What conditions qualify for the use of a support animal?

By definition, a support animal must be used for the prevention or for the alleviation of a physical or mental defect or illness. See a list of support animals and qualifications here.

Now, you might be thinking you have to have a serious medical condition in order to have a support animal. This idea of a severe mental or physical defect may put many people on edge. However, consider what this really means. This isn’t saying something is severely wrong with you. Conditions like ADHD, anxiety, depression, PTSD, etc. all qualify as mental conditions that can be alleviated with the use of a support animal.

According to this Barna article, 42% of American’s have been to counseling and 1 in 5 Millennials are currently enrolled in ongoing therapy. This is enough to prove we all could use some form of emotional support to better our lives.

How can you deduct the expenses of a support animal?

There are many ways you can tap into tax benefits associated with having an emotional support animal. Here are the main three:

List their expenses as an itemized deduction. I often recommend steering clear of this one because it could raise a red flag. For example, if you purchase an expensive emotional support dog for $10,000 and this cost represents 25% of your total itemized deductions, you could catch some unwanted attention from the IRS.
Qualify for a Medical Expense Through Section 105. The great part about this option is you do not have to list what you purchased. Instead, it appears as a general “medical expense”.
Deduct the Costs From a Flexible Spending Account (FSA). This is only a viable option if you have a substantial amount of money in your FSA. Otherwise, it’s best to leave your FSA for other medical costs like copays and surgeries.

As with anything tax-related, you have to be quite meticulous and aware.

According to infoletter 2010-0129, the IRS states that, “the cost of buying, training and maintaining a service animal to assist an individual with a mental disability can qualify as a deductible medical care if the taxpayer can pass both ‘primarily for’ and the ‘but for’ tests.”

So, let’s take a look at what exactly these tests are and what documentation you need to have to meet this IRS guideline.

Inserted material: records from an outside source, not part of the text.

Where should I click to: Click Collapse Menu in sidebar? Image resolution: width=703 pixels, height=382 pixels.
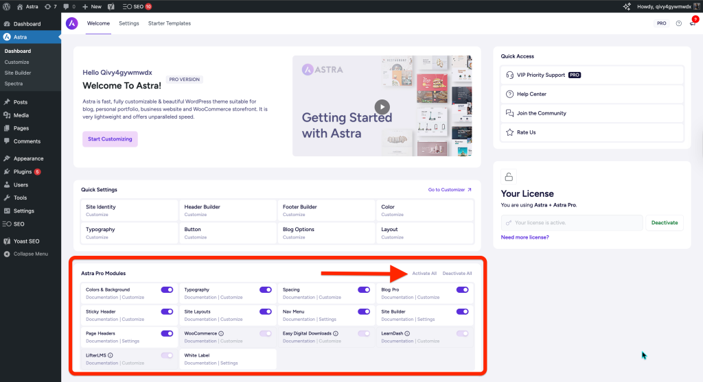(30, 254)
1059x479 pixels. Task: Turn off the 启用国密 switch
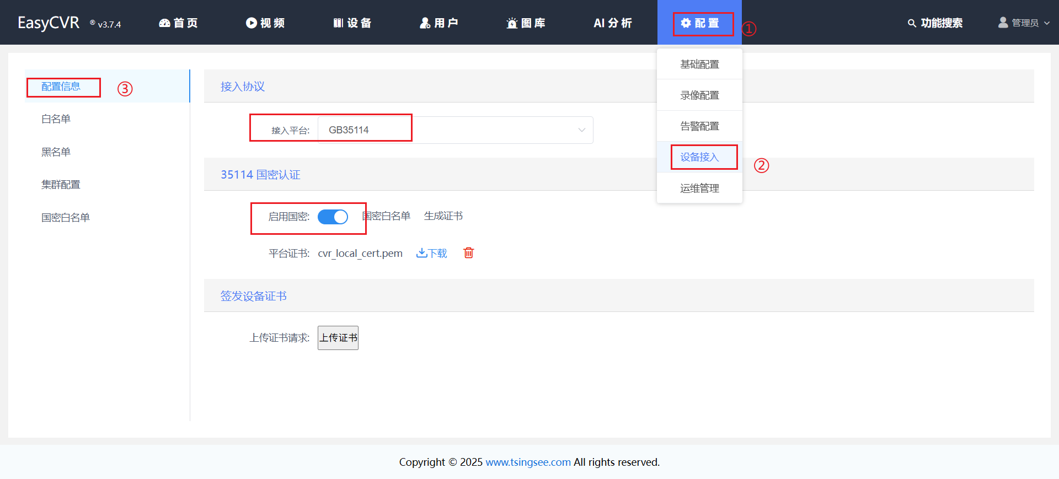(x=333, y=217)
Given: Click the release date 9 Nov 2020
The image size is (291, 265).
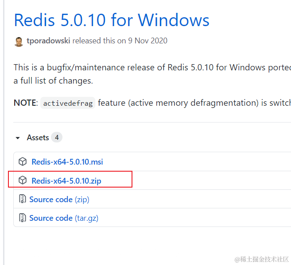Looking at the screenshot, I should click(x=148, y=41).
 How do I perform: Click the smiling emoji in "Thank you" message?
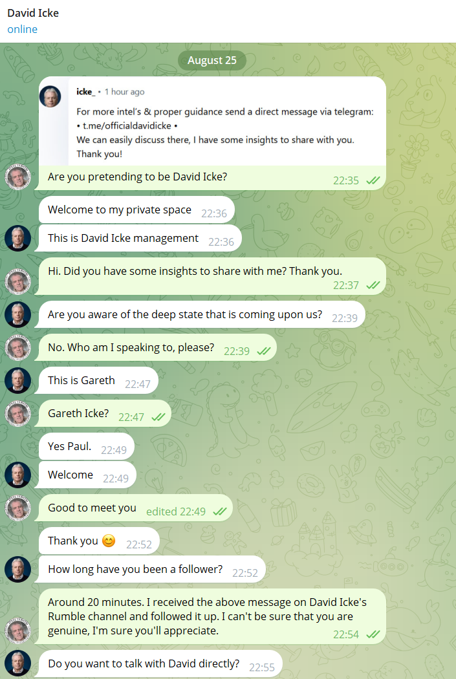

Get a written doctor’s diagnosis or prescription. This needs to outline that having a dog (or other animal) would help mitigate (not cure) the condition. If a doctor believes your condition will be improved then be sure this is clearly stated in your doctor’s note. This is what the IRS calls the “primarily for” rule.

Document the effectiveness of the dog for the condition. You want to paint a clear picture as to why and how the dog supports your mental and emotional health. This can be captured in something as simple as a Word document you keep updated and accessible in case it’s needed. Be sure to include any specialized training the dog has completed to qualify as an emotional support dog. Also, list what specific actions the dog can take to help alleviate your condition.

Show their reason for purchase is because of your condition. The IRS will not allow you to deduct the cost of just any animal you purchase. You have to show that you would not have incurred this expense if it weren’t for your condition. This means you would not have purchased the dog if you did not need it to aid in reducing your symptoms. This is referred to as the “but for” rule according to the IRS.

Something to always keep in mind is if you purchase the dog (or animal) before getting the diagnosis or doctor’s note, then you will not be able to deduct their costs. This is why it is crucial for you to understand and follow the rules in order to save BIG!